Each Monday during the summer, The Juice Online will be looking back to some of the biggest storylines in the 2011-12 Syracuse sports year. This week, we take a look back at Syracuse leaving the Big East to go to the ACC.

On September 18, Syracuse and Pitt—two cornerstone members of the Big East conference—announced they were leaving for the ACC. It was the second time in the last decade that the ACC had taken schools from the Big East.

Shortly after, TCU, which was set to join the Big East in 2013, and West Virginia, another conference mainstay, bolted for the Big 12, leaving the Big East’s already questionable hold on an automatic BCS bid even more tenuous.

To make up for the losses, the Big East added five full time members (Temple, Houston, SMU, Memphis and UCF) and five football-only members (Air Force, Navy, Boise State, BYU and San Diego State).

» More Year in Review: Basketball’s magical run

In the end, realignment led to commissioner John Marinatto resigning in May with the conference’s television contract still up in the air. It also destroyed some of the most traditional matchups in the Big East including the Backyard Brawl between Pitt and West Virgnia and Syracuse against Georgetown in basketball.

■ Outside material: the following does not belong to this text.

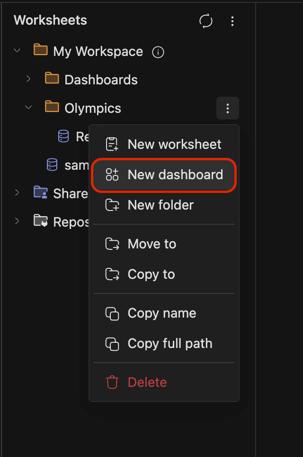Screen dimensions: 303x457
Task: Click the repository folder icon beside Repos
Action: point(40,221)
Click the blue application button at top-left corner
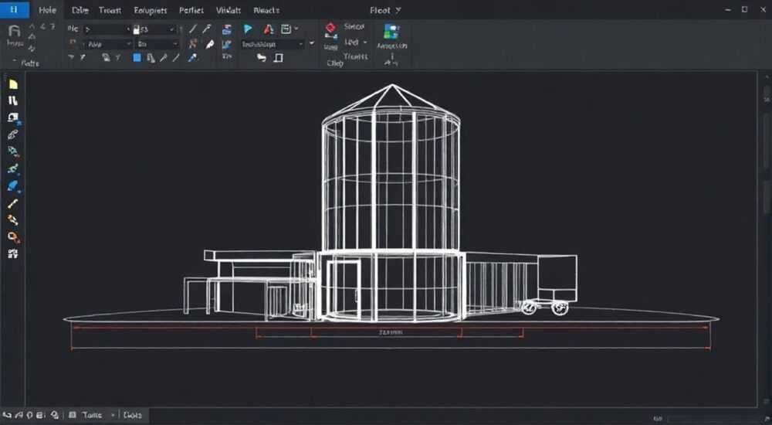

Still, the move made sense for the Orange on several levels. In terms of stability, the ACC hasn’t lost a member since South Carolina in 1971.

It also worked financially. In May, ESPN and the ACC renegotiated its contract throught he 2026-27 season, with each school netting around $17 million for almost 15 years, double what Syracuse was receiving with the Big East’s 2011 ESPN deal.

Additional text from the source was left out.